Radioembolization attains survival in liver cancer
A multicenter study conducted across Europe indicates that the liver-directed therapy, radioembolization, can be used to achieve survival in persons with hepatocellular carcinoma (HCC)—including those with advanced disease and few treatment options. Radioembolization involves the injection of plastic or glass microspheres incorporating the radioactive isotope Yttrium-90 directly into tumors.
More than half of the 325 HCC patients (56.8%) from eight facilities were classified as having advanced-stage cancer and 26.8% as having intermediate-stage, based on the Barcelona Clinic Liver Cancer (BCLC) staging system. A total of 83% had hepatic function categorized as Child-Pugh class A, 79% had underlying cirrhosis, and 88% had a good Eastern Oncology Group (ECOG) performance status.
Most of the patients received a single administration of 90Y-resin microspheres between September 2003 and December 2009; approximately 6% underwent two and 0.9% underwent three treatments (median activity for all patients was 1.6 GBq, predominantly as whole-liver (45.2%) or right-lobe (38.5%) infusions.
Overall median survival with radioembolization was 12.8 months, with significant variations seen according to BCLC class: Those with less progressed disease and liver involvement (BCLC A) survived a median of 24.4 months, whereas the BCLC B patients had a median overall survival of 16.9 months and the BCLC C patients, 10.0 months.
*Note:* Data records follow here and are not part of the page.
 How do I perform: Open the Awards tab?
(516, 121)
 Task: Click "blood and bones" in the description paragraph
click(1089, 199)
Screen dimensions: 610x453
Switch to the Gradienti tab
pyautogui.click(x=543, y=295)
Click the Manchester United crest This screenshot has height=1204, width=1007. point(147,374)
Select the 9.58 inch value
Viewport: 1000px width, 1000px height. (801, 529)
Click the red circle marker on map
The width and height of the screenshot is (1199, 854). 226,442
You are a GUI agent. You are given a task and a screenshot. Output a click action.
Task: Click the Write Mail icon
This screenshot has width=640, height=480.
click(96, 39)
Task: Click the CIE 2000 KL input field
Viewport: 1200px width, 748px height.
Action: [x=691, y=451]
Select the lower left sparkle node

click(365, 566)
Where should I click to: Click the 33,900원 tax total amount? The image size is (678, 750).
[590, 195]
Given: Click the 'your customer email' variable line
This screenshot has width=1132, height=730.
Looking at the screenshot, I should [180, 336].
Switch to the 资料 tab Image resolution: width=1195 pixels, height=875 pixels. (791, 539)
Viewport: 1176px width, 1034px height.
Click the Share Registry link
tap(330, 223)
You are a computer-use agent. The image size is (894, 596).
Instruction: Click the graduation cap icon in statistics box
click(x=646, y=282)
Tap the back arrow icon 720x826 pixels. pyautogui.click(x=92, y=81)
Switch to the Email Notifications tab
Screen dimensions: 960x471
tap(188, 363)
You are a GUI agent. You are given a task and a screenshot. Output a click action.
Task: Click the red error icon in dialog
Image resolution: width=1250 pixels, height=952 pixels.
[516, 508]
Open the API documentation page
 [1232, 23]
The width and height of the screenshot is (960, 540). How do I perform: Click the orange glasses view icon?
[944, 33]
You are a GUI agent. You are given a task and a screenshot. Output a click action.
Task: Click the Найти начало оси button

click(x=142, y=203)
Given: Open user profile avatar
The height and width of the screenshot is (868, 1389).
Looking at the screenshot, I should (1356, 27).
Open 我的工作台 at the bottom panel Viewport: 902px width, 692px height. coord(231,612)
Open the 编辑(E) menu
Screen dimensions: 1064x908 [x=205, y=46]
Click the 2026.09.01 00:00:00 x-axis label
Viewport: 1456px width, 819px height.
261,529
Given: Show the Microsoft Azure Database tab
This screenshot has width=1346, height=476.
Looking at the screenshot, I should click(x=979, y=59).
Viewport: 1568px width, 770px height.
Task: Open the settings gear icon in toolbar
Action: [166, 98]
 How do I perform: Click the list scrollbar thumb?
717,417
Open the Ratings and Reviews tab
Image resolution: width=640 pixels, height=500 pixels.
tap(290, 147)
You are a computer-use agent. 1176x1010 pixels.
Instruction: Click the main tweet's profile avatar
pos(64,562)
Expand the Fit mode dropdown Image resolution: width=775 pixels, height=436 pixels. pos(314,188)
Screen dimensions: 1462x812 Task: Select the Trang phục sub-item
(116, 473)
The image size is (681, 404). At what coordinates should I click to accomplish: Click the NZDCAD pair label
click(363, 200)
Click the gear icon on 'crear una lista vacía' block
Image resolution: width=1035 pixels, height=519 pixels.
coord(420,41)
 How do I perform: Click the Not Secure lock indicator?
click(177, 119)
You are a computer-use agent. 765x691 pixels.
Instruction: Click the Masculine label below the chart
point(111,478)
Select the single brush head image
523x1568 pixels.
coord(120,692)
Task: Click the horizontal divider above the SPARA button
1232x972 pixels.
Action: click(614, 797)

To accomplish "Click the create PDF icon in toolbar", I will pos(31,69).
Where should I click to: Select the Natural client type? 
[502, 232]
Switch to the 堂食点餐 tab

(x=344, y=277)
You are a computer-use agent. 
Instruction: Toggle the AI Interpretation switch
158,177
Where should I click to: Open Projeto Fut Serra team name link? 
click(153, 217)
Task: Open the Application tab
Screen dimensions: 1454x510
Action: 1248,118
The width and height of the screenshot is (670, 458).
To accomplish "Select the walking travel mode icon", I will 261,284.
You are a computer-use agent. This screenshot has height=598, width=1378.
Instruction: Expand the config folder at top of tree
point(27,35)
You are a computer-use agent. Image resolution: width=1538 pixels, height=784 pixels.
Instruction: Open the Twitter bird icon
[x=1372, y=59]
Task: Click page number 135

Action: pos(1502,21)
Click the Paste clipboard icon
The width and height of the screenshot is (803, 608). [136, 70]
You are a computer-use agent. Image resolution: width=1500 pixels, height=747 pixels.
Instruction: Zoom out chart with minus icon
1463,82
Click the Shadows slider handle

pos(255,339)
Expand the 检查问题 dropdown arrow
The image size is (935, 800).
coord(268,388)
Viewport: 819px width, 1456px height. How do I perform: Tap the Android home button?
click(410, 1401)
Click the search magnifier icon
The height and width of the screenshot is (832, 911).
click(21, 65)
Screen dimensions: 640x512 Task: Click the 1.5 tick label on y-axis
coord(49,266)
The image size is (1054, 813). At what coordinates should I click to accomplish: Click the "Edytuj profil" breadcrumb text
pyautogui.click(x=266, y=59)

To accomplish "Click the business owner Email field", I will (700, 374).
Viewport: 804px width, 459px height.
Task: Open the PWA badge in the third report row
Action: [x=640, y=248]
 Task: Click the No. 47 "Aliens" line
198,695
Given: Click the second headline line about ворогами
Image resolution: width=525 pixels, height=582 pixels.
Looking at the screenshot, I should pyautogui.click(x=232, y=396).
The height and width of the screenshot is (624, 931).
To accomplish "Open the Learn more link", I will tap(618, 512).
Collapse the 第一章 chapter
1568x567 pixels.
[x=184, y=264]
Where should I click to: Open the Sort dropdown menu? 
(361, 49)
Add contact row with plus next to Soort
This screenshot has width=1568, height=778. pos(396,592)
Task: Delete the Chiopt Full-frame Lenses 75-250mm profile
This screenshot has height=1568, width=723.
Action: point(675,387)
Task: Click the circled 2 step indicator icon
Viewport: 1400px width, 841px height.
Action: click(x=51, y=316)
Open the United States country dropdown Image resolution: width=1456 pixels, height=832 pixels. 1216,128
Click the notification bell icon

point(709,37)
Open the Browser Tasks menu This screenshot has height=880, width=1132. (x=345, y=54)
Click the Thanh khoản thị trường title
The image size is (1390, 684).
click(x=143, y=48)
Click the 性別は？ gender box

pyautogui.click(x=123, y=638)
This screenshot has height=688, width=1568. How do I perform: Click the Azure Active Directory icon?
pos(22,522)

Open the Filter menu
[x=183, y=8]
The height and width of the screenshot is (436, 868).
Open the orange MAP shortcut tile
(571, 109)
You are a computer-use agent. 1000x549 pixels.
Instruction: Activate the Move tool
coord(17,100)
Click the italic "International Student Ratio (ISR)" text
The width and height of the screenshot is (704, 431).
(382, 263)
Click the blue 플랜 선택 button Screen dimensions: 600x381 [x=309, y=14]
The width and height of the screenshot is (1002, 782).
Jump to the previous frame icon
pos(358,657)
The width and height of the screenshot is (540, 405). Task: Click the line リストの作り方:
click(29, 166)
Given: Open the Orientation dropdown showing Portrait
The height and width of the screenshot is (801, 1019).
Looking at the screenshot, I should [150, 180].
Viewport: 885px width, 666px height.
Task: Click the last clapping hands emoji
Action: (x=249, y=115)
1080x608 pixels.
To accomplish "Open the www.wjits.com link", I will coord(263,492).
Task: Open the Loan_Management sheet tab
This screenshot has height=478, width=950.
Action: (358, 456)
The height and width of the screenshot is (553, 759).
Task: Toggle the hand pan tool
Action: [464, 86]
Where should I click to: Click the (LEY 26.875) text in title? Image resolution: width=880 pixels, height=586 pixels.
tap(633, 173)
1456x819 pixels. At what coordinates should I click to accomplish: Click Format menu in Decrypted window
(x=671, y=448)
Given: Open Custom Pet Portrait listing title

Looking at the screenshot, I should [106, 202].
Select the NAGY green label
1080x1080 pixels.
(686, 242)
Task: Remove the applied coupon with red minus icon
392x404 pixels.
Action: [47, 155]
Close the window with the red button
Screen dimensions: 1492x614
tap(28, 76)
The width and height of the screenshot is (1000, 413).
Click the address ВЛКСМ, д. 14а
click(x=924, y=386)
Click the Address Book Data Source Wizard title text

Survival also varied significantly by ECOG status, hepatic function (Child-Pugh class, ascites, and baseline total bilirubin), tumor burden (number of nodules, alpha-fetoprotein), and presence of extrahepatic disease.
“The most significant independent prognostic factors for survival upon multivariate analysis were ECOG status, tumor burden (nodules >5), international normalized ratio greater than 1.2, and extrahepatic disease,” reported Bruno Sangro, MD, PhD, of the Clinica Universitaria de Navarra in Pamplona, Spain, and colleages in Hepatology.
The most common adverse events were: fatigue, nausea/vomiting, and abdominal pain. Grade 3 or higher increases in bilirubin occurred in 5.8% of patients.